### WHAT IS BEING ASKED
Each line with the word "timestamp" must appear in the answer, copied from the records.

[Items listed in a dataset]
=== Begin Enclosure ===

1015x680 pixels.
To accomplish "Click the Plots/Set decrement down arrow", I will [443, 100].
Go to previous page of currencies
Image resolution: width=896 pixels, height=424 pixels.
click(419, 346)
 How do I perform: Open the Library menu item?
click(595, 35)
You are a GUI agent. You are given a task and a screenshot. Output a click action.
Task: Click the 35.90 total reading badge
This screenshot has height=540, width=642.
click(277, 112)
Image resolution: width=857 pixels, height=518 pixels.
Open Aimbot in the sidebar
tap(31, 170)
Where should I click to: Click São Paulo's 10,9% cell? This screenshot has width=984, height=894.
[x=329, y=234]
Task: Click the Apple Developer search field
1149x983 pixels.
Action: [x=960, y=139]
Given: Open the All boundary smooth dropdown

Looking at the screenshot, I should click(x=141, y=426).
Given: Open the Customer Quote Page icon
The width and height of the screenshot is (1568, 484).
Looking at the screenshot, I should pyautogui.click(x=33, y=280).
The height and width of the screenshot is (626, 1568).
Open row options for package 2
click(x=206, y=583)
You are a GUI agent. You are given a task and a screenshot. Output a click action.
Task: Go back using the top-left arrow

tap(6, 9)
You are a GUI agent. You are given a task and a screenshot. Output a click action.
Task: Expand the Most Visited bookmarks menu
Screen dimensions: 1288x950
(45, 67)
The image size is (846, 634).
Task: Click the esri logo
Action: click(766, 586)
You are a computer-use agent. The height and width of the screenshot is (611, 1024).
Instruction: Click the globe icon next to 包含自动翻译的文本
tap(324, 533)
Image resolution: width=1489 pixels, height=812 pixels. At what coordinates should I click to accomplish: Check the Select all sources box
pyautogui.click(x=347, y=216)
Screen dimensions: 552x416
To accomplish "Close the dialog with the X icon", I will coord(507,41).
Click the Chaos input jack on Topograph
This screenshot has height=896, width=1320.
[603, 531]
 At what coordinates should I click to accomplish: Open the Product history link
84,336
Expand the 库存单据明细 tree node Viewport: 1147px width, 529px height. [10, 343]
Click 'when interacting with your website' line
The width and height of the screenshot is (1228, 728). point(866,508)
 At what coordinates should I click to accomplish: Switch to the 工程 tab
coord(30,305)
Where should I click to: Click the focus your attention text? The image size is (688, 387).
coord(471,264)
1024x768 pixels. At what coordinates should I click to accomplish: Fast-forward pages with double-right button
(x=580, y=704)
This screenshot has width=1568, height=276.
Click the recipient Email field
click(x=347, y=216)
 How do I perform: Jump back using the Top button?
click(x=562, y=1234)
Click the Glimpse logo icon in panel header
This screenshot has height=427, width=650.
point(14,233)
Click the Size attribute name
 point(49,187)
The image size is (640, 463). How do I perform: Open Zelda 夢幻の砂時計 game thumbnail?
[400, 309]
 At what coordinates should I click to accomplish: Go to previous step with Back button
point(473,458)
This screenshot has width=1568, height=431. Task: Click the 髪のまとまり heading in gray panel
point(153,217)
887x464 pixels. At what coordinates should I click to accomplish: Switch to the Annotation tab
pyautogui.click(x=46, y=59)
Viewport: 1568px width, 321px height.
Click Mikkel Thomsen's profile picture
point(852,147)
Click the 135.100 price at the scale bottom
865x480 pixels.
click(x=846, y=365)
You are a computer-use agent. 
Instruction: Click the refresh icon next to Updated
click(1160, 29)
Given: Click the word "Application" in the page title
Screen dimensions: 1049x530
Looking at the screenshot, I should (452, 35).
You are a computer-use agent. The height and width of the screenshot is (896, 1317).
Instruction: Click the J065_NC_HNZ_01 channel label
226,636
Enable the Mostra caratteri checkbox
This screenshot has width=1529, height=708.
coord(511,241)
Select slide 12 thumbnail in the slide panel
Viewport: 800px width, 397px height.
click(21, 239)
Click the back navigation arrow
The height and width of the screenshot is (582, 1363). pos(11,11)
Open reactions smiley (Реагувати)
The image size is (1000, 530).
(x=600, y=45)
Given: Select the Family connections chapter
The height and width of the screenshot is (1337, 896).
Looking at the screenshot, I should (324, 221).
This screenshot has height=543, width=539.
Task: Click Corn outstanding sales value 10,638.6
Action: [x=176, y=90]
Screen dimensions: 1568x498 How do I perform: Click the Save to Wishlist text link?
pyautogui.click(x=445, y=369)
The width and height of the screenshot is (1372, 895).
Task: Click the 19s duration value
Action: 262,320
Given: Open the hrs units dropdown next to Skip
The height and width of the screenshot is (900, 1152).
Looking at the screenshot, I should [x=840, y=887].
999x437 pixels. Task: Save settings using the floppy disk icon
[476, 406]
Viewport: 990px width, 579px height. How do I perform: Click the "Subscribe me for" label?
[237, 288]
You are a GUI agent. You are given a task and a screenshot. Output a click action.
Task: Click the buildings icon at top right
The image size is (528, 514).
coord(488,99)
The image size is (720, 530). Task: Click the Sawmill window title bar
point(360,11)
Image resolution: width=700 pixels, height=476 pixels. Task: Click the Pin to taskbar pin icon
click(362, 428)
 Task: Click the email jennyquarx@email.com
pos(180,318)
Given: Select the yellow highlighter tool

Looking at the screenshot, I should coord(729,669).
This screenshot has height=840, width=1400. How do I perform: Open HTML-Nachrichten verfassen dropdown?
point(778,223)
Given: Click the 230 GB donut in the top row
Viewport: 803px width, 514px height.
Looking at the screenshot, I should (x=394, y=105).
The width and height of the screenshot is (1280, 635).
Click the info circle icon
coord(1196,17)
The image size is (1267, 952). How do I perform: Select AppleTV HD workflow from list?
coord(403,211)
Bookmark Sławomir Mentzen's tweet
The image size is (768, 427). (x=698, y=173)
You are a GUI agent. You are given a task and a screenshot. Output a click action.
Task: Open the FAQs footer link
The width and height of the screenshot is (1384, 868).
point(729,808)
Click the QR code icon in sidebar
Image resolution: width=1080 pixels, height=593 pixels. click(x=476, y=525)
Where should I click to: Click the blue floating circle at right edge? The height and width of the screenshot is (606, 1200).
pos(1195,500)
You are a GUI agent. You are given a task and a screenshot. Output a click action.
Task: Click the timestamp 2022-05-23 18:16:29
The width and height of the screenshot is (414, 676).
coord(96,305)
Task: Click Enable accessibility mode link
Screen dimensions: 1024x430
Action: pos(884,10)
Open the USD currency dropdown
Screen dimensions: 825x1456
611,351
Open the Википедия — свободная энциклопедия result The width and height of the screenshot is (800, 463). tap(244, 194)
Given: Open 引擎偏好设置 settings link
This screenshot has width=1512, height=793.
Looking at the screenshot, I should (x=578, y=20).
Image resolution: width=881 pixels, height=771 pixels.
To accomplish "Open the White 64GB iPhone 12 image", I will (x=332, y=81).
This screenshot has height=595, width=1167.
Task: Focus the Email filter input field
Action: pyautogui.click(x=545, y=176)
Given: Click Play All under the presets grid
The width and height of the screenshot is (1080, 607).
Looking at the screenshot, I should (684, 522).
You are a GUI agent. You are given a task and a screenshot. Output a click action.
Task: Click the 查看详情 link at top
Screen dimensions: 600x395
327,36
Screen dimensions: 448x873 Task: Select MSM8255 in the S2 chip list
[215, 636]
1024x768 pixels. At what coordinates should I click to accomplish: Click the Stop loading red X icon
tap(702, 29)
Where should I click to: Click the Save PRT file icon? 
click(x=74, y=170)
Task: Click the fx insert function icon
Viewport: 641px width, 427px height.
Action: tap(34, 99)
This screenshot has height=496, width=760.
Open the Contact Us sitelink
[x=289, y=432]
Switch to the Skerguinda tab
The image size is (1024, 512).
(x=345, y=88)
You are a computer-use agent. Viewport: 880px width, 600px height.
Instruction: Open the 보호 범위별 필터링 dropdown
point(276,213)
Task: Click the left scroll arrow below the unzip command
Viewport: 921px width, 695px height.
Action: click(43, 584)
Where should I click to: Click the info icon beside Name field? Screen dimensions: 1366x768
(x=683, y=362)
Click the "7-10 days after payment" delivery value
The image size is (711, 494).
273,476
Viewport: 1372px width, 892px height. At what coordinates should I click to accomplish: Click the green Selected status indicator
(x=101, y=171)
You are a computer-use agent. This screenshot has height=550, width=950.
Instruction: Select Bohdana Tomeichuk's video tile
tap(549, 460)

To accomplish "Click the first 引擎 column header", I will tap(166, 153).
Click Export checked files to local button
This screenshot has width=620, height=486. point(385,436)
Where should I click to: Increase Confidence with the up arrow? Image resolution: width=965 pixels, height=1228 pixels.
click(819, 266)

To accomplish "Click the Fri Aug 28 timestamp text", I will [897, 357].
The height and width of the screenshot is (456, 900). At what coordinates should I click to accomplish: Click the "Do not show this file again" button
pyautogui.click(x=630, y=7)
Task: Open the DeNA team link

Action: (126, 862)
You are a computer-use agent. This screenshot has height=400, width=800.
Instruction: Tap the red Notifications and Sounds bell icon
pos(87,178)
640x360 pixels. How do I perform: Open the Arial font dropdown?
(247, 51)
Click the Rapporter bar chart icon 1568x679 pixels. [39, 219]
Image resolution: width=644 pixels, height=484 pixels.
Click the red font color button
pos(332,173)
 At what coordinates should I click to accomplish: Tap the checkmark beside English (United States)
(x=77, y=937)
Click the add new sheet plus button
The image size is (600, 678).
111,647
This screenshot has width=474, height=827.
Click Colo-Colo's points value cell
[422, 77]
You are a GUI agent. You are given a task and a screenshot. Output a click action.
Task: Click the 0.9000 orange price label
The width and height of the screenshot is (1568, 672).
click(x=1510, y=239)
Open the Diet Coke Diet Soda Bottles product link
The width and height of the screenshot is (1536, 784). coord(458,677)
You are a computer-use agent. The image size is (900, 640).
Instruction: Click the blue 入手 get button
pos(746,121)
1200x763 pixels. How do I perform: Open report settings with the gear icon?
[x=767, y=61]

=== End Enclosure ===

### ANSWER TO THIS TASK
Task: Click the timestamp 2022-05-23 18:16:29
To accomplish "Click the Fri Aug 28 timestamp text", I will [897, 357].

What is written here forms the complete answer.